Dataset entries:
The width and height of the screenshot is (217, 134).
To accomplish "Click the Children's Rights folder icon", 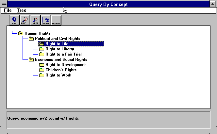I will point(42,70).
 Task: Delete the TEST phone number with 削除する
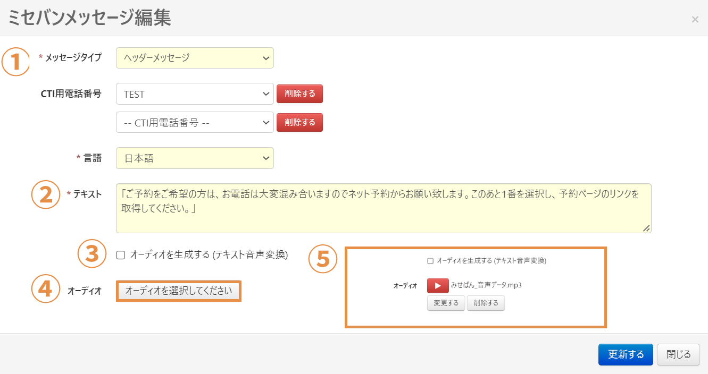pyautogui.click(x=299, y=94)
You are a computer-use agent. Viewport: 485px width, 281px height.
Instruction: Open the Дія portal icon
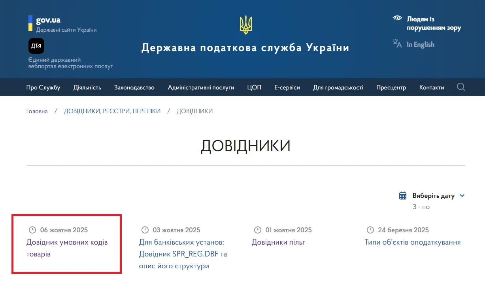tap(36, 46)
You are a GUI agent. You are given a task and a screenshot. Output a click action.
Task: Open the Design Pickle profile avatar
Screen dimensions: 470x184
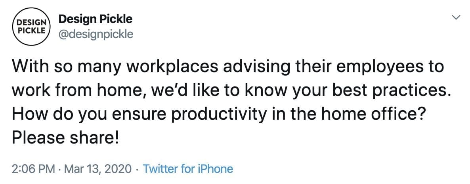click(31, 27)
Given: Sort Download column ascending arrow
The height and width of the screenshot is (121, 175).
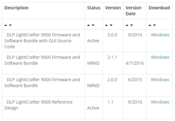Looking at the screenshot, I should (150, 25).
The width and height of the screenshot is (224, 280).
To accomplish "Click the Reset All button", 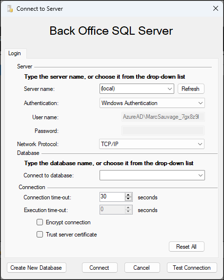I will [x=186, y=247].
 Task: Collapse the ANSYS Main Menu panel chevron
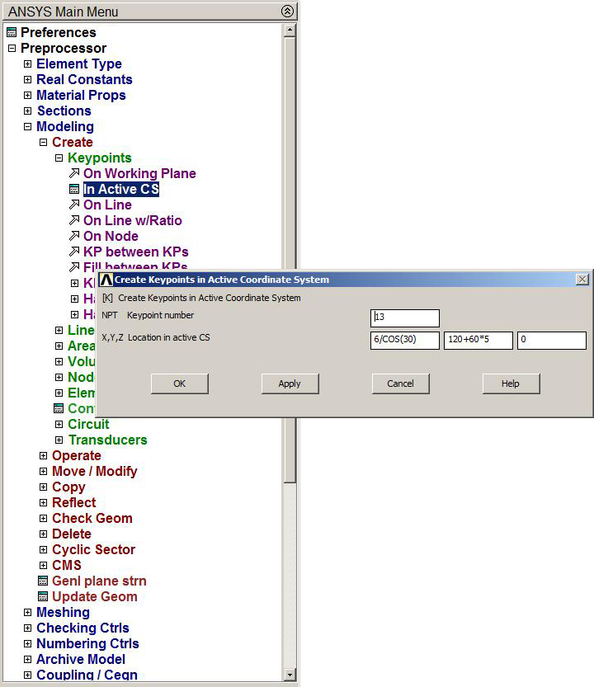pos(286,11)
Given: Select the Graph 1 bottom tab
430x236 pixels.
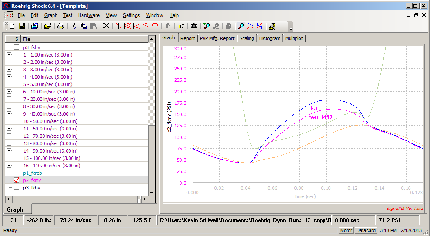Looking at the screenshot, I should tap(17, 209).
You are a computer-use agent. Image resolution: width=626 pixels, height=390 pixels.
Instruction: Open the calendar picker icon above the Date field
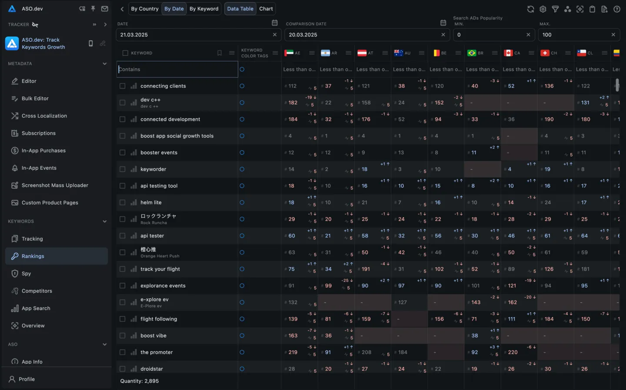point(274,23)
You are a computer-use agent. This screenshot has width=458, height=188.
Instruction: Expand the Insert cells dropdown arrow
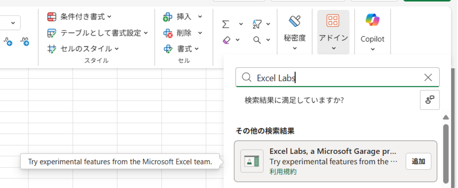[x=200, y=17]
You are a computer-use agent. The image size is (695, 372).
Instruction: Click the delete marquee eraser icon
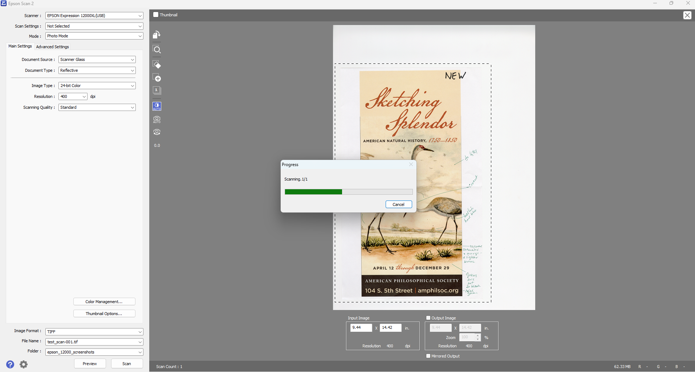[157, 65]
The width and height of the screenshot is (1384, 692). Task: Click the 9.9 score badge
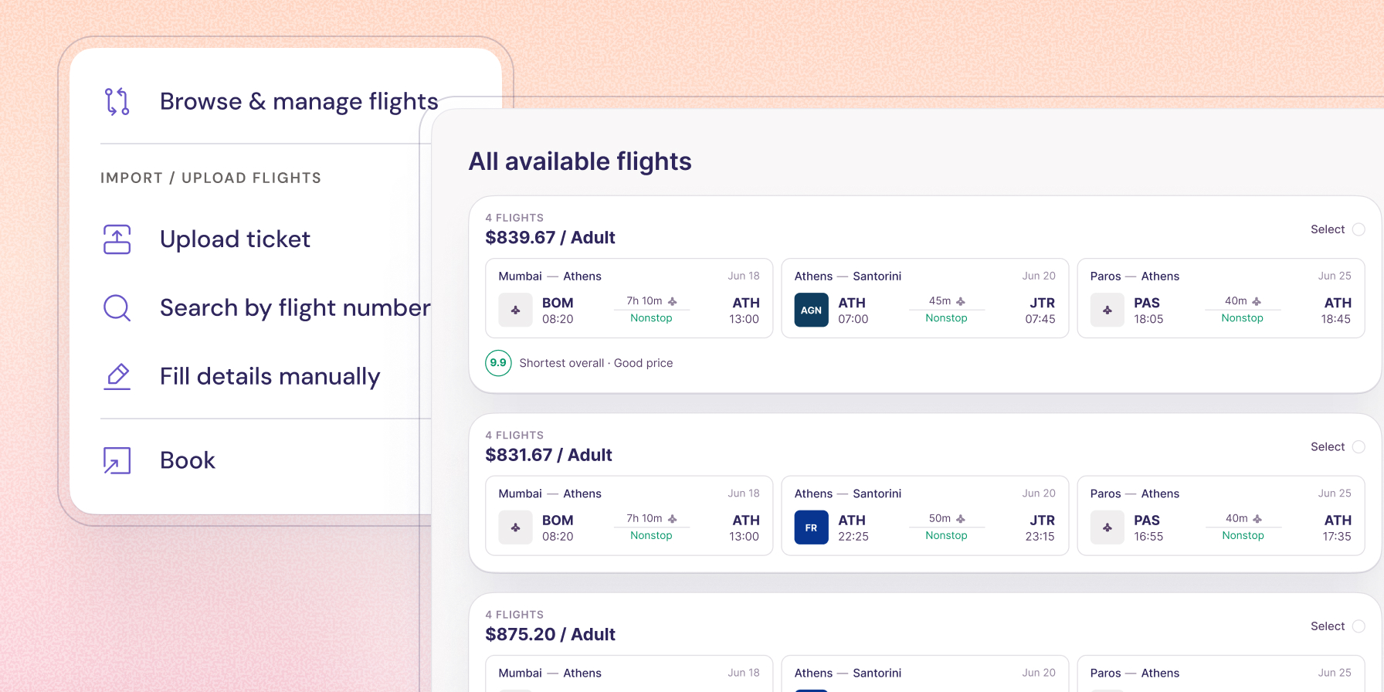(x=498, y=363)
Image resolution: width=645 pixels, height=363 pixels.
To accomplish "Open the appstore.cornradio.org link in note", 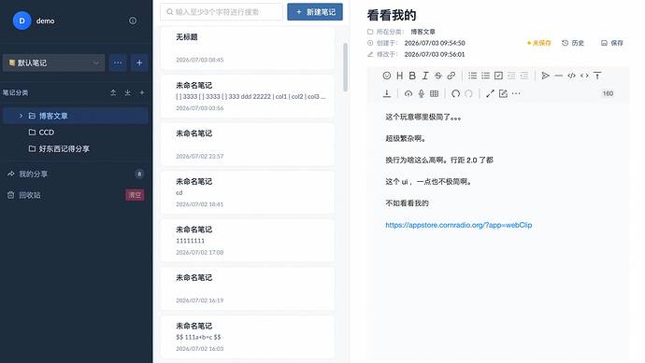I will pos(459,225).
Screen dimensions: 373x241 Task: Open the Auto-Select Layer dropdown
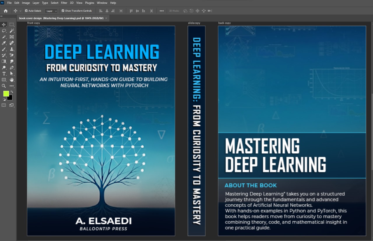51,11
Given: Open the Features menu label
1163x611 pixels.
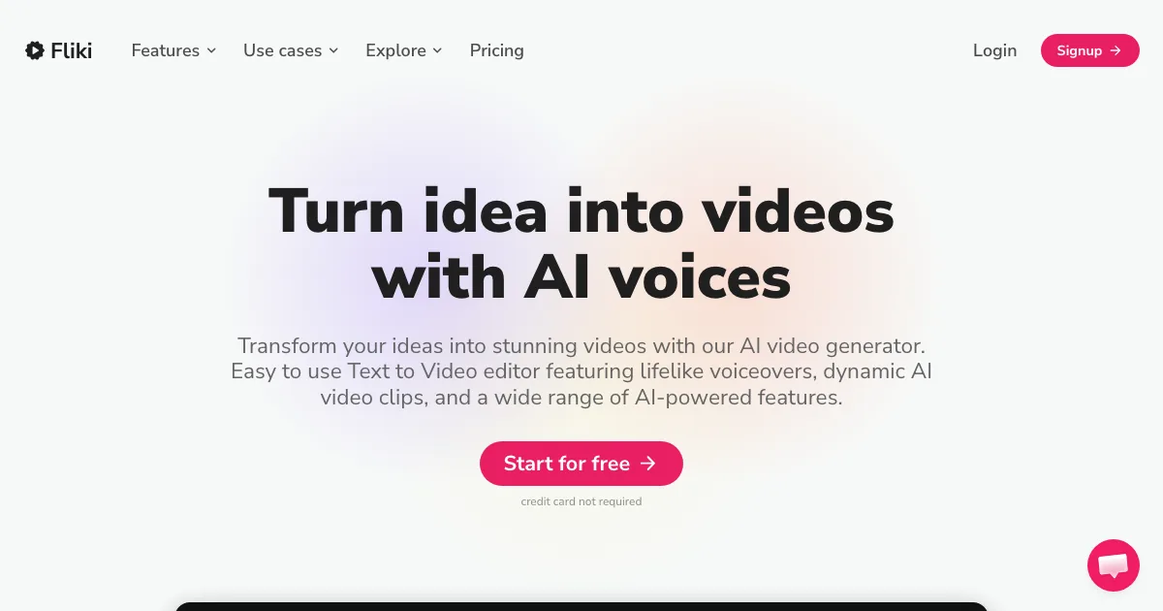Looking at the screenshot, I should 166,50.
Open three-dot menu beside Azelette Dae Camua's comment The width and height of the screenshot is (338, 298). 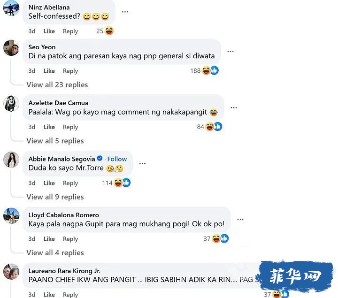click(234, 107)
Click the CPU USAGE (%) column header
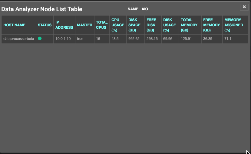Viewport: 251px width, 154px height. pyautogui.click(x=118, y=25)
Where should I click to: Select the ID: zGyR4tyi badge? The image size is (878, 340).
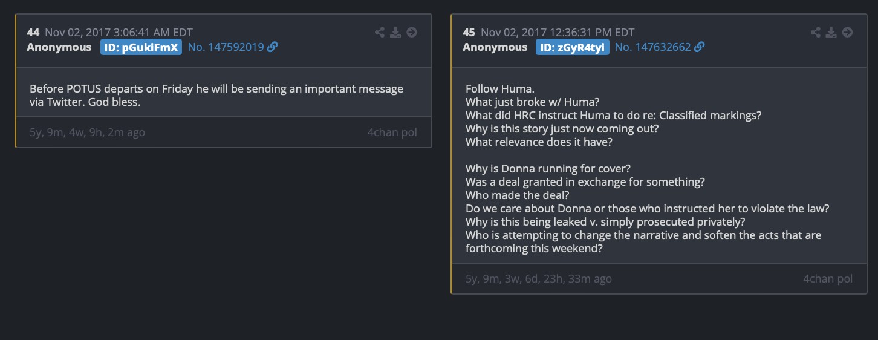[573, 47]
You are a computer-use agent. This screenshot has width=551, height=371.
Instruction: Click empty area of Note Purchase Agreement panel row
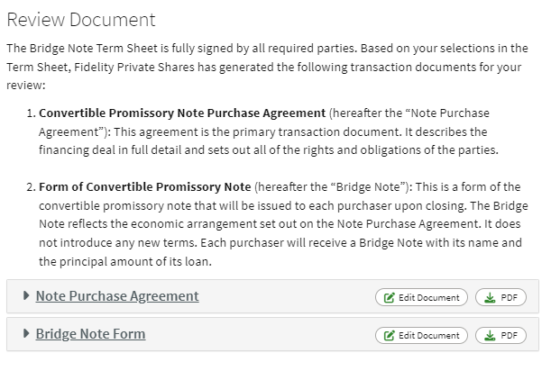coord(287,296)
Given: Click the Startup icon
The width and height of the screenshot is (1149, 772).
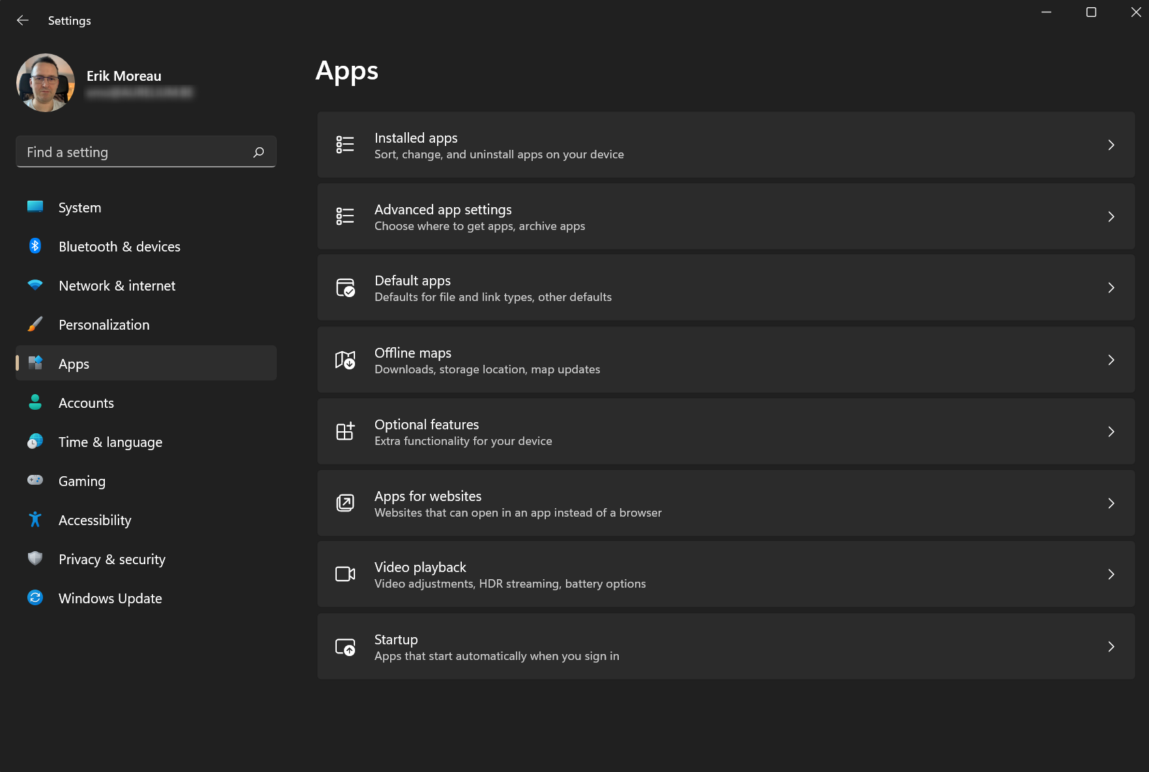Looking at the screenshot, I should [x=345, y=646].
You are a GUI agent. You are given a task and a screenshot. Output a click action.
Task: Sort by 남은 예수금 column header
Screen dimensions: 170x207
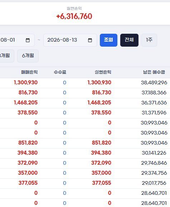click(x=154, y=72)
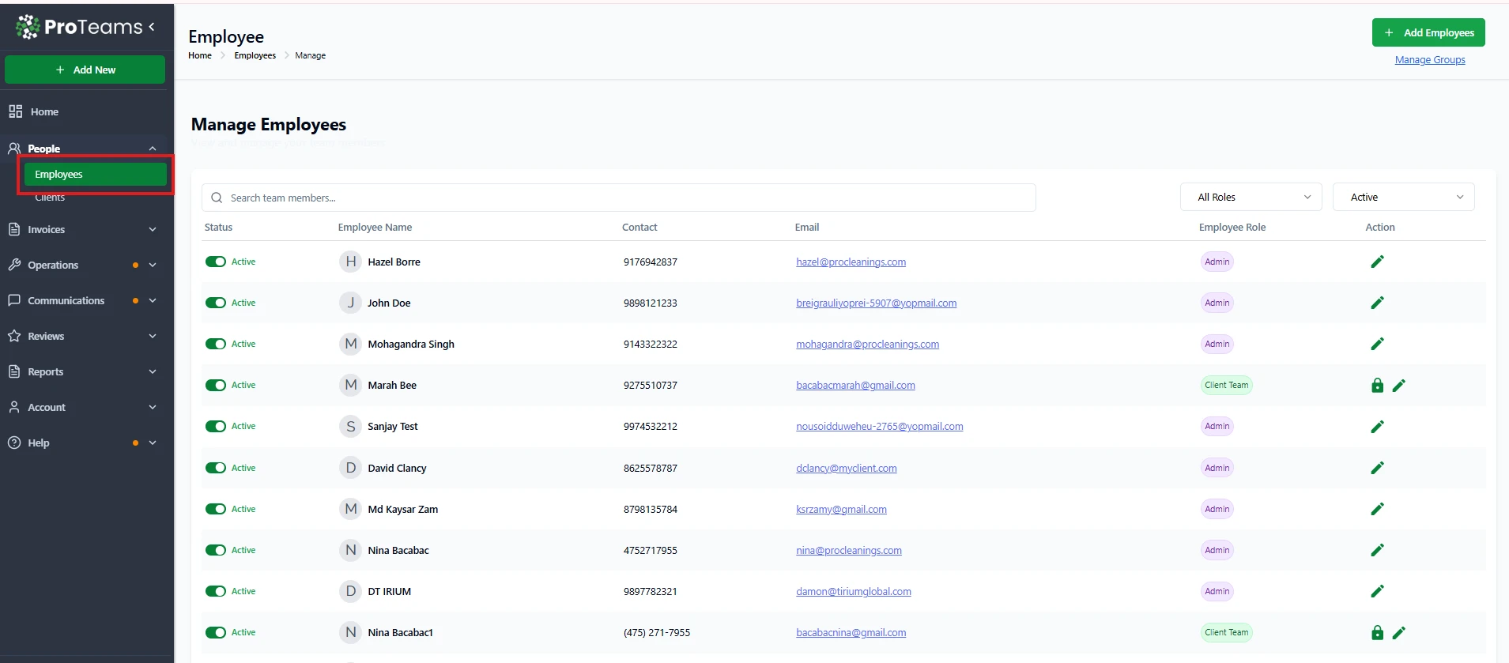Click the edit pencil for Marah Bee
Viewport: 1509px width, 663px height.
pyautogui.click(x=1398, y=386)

Task to complete
Go line by line through the entries above and tally those that hold the word "This"; give the tally alone.

Completed exercise
2